» **Task brief**:
Please write out everything in the carbon farming text from "We have far" down to "agricultural productivity naturally." again, switching "atmosphere" to "air".

» **Selected extract**:
:::::
We have far too much carbon in our atmosphere

Carbon Farming means choosing farming and ranching practices that are known to enhance the flow of carbon from the atmosphere and into plant and soil life. Carbon Farming has the potential to restore balance within the carbon cycle in a way that will ameliorate climate change, build resilience to drought and increase our agricultural productivity naturally.

To begin carbon farming, we ask: what are all the ways that land stewardship might move carbon from the atmosphere and into the soil?

Practices like applying compost to rangeland, establishing hedgerows, windbreaks, or silvopasture, planting multi-species cover crop, or prescribed grazing can be incorporated into fiber, fuel, dye, and food producing landscapes. Fibershed advocates for and envisions place-based adoption of carbon farming practices that restore ecosystem health bioregionally. Many of these practices are considered regenerative agriculture, and are rooted in Indigenous relationships with tending and cultivating land.

What is the science behind carbon sequestration in agriculture? Our approach and understanding is rooted in peer-reviewed scientific literature. This foundational research is recognized by global soil health programs like the 4 Per 1000 Initiative, state policies and coalition work like California’s Healthy Soils Program, and locally-based research programs including the Marin Carbon Project, the work of the Silver Lab at UC Berkeley, and the Gaudin Lab at UC Davis. Please check back for a summary of scientific context and literature.
:::::
» **Dataset section**:

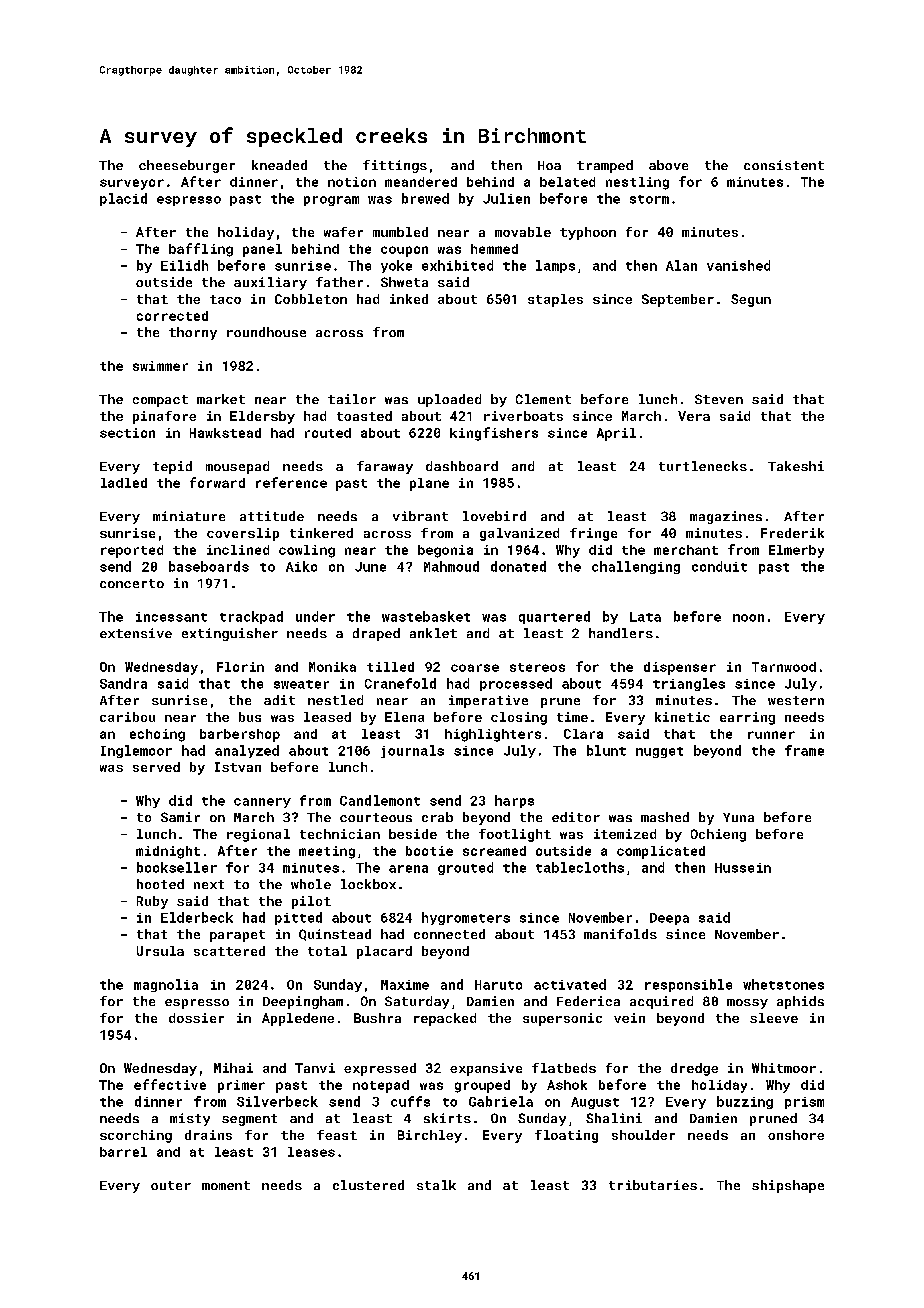  Describe the element at coordinates (804, 750) in the page. I see `frame` at that location.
:::::
» **Output for this task**:
We have far too much carbon in our air

Carbon Farming means choosing farming and ranching practices that are known to enhance the flow of carbon from the air and into plant and soil life. Carbon Farming has the potential to restore balance within the carbon cycle in a way that will ameliorate climate change, build resilience to drought and increase our agricultural productivity naturally.